[Stored data]
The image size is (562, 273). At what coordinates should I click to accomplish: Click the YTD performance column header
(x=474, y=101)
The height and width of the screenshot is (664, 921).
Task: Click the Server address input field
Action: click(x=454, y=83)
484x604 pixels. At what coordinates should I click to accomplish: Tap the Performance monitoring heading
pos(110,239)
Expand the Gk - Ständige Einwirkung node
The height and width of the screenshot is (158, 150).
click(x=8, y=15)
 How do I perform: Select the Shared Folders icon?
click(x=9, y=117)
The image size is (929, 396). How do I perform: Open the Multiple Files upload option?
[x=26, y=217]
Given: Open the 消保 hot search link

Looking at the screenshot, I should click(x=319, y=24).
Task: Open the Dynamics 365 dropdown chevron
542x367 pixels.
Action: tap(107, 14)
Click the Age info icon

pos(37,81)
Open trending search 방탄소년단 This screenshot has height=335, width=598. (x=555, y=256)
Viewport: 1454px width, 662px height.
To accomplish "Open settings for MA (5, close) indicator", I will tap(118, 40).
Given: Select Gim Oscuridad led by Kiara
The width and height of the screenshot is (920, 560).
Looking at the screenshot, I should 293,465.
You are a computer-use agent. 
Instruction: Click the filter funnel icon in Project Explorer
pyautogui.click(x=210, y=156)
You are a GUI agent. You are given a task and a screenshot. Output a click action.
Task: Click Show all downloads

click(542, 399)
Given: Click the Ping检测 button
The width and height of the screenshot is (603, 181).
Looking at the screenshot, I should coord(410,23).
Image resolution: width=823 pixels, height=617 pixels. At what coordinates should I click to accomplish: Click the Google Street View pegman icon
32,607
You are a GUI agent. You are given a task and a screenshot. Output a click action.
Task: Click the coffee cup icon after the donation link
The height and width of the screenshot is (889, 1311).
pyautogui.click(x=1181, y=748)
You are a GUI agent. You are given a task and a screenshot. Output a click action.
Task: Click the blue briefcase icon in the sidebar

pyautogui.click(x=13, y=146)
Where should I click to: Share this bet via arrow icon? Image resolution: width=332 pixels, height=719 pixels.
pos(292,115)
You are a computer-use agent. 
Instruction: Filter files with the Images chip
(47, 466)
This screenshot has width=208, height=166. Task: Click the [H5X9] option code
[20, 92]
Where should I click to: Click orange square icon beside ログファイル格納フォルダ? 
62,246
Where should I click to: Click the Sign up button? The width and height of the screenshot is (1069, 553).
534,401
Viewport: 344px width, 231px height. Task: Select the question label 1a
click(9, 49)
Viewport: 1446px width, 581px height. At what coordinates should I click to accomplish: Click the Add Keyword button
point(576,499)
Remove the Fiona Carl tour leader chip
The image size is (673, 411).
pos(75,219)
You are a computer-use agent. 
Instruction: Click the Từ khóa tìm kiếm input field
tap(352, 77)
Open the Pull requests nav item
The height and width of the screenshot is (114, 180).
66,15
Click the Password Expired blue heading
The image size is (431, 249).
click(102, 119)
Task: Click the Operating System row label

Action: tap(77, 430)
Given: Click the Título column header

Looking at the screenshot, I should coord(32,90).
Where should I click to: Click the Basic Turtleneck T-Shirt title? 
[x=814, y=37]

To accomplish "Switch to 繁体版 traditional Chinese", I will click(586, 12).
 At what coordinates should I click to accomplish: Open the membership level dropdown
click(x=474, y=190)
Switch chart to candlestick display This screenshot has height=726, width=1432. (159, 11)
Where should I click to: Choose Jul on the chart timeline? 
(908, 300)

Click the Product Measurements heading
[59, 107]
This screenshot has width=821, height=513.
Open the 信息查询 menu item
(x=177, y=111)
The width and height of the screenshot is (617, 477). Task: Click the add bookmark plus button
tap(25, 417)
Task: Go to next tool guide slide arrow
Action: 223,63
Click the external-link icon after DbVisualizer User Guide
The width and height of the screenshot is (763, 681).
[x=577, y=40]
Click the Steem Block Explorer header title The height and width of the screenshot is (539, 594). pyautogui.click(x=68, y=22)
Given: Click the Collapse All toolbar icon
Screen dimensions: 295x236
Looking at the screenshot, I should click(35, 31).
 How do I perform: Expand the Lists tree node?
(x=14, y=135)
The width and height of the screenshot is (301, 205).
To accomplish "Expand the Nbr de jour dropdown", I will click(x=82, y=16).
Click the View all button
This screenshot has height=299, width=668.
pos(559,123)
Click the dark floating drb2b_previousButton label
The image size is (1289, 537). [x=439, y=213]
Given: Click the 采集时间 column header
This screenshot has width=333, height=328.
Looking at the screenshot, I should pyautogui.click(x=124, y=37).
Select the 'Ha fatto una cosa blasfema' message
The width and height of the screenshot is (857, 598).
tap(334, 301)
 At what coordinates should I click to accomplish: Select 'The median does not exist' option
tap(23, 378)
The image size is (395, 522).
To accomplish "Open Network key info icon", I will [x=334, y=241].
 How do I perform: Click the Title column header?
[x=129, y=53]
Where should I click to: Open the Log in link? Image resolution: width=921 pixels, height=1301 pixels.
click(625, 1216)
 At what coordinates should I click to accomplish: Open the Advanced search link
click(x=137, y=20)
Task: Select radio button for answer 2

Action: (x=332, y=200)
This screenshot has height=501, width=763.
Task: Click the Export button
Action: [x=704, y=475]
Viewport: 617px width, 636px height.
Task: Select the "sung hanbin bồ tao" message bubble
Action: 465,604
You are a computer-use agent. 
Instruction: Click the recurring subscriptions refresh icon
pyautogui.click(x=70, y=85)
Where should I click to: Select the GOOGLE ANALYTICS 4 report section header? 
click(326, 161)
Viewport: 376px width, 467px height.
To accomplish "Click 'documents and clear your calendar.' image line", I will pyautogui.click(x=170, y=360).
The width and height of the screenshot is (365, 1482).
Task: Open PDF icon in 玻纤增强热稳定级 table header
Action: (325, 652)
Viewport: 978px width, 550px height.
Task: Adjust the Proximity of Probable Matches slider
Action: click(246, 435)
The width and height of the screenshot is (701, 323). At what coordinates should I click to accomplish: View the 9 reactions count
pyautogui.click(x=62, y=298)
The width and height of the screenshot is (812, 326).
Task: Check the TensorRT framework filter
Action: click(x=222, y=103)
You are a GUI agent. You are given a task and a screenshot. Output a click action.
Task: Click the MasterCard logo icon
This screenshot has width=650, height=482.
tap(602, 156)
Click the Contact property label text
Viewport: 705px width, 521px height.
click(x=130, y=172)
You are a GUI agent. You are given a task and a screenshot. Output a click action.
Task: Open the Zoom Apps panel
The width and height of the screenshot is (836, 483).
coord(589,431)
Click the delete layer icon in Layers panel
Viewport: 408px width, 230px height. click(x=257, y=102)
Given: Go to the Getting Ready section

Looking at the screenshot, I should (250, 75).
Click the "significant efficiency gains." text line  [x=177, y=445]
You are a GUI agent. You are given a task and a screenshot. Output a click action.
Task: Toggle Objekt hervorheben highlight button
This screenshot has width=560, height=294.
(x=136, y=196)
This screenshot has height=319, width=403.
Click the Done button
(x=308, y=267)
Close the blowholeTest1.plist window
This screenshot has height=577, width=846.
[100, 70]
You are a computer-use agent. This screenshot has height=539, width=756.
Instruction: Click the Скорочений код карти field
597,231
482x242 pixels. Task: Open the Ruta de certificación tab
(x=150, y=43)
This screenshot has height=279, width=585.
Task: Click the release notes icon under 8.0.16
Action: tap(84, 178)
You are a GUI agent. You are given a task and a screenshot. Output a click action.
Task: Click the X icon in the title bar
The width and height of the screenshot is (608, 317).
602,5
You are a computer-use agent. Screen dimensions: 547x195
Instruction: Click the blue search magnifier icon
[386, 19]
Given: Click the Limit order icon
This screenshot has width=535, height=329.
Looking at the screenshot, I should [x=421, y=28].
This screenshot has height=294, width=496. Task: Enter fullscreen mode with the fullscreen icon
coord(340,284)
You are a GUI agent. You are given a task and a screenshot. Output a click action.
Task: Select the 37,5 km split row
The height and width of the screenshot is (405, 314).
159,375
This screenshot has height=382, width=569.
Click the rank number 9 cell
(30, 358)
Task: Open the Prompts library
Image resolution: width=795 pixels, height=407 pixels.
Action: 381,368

→ **Exercise objective**
Would you return, unchanged, the lines from the one containing "Task: Open the Zoom Apps panel" through the end of the entries?

→ **Finished exercise**
Task: Open the Zoom Apps panel
The width and height of the screenshot is (836, 483).
coord(589,431)
Click the delete layer icon in Layers panel
Viewport: 408px width, 230px height. click(x=257, y=102)
Given: Go to the Getting Ready section

Looking at the screenshot, I should (250, 75).
Click the "significant efficiency gains." text line  [x=177, y=445]
You are a GUI agent. You are given a task and a screenshot. Output a click action.
Task: Toggle Objekt hervorheben highlight button
This screenshot has width=560, height=294.
(x=136, y=196)
This screenshot has height=319, width=403.
Click the Done button
(x=308, y=267)
Close the blowholeTest1.plist window
This screenshot has height=577, width=846.
[100, 70]
You are a computer-use agent. This screenshot has height=539, width=756.
Instruction: Click the Скорочений код карти field
597,231
482x242 pixels. Task: Open the Ruta de certificación tab
(x=150, y=43)
This screenshot has height=279, width=585.
Task: Click the release notes icon under 8.0.16
Action: tap(84, 178)
You are a GUI agent. You are given a task and a screenshot. Output a click action.
Task: Click the X icon in the title bar
The width and height of the screenshot is (608, 317).
602,5
You are a computer-use agent. Screen dimensions: 547x195
Instruction: Click the blue search magnifier icon
[386, 19]
Given: Click the Limit order icon
This screenshot has width=535, height=329.
Looking at the screenshot, I should [x=421, y=28].
This screenshot has height=294, width=496. Task: Enter fullscreen mode with the fullscreen icon
coord(340,284)
You are a GUI agent. You are given a task and a screenshot. Output a click action.
Task: Select the 37,5 km split row
The height and width of the screenshot is (405, 314).
159,375
This screenshot has height=382, width=569.
Click the rank number 9 cell
(30, 358)
Task: Open the Prompts library
Image resolution: width=795 pixels, height=407 pixels.
Action: 381,368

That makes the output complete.